Monday, November 16, 2009


One of the comments on my first post about the ELCA layoffs challenged my assertion that we are in the worst recession since the Great Depression. Regardless of the ranking (which I still think is accurate), the current downturn is obviously severe. Yet whatever its depth, what may be an even bigger problem is this recession’s length.

One of the few economists to call the housing collapse and subsequent credit crisis, Nouriel Roubini, wrote Sunday that “the worst is yet to come.” He reiterated the prediction of Princeton economist and New York Times economist, Paul Krugman, that we are in for a “jobless recovery.” The concern that they and others have is that, while the economic free-fall has been stopped, there is no obvious source for a recovery.

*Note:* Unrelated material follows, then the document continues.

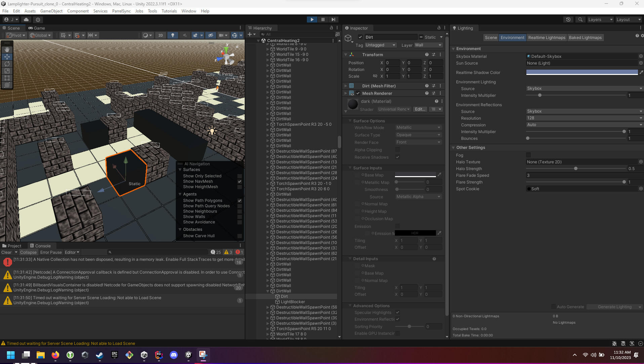
Task: Click the Realtime Shadow Color swatch
Action: coord(582,72)
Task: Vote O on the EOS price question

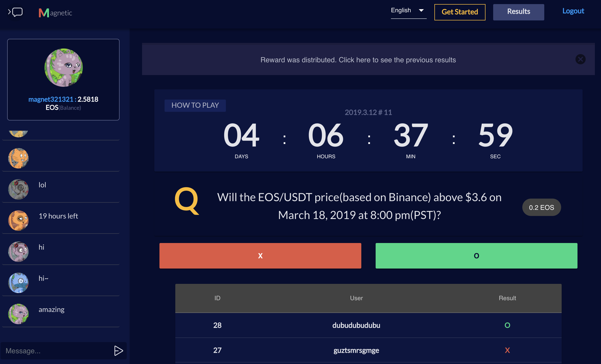Action: (476, 256)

New construction, both residential and commercial, will be very slow in coming back. Consumer spending will remain weak with high unemployment and as people continue paying down debt and rebuild their savings. And the Federal stimulus spigot can’t remain open indefinitely. Many are predicting a “double-dip” recession, with another period of economic decline coming (including a drop in the stock market). There are still many banks and other businesses in very precarious condition. Some big dominoes could still topple. Double digit unemployment is likely to remain into 2011 (or even longer).

None of this, of course, bodes well for the many churches already under financial stress. National church bodies will almost certainly see their revenue continue to decline as congregations try to cover their own budget shortfalls. For the ELCA, I continue to believe that negative reaction to the August assembly is only a small part of its financial problems. While there may have been some improvement in income the past few years, I think that was largely due to our national false prosperity which has now deflated so dramatically. Membership decline has been reliably steady for thirty years so any financial improvement was sure to be temporary, if not illusory. It’s hard to see how further budget, program and staff cuts will be avoided.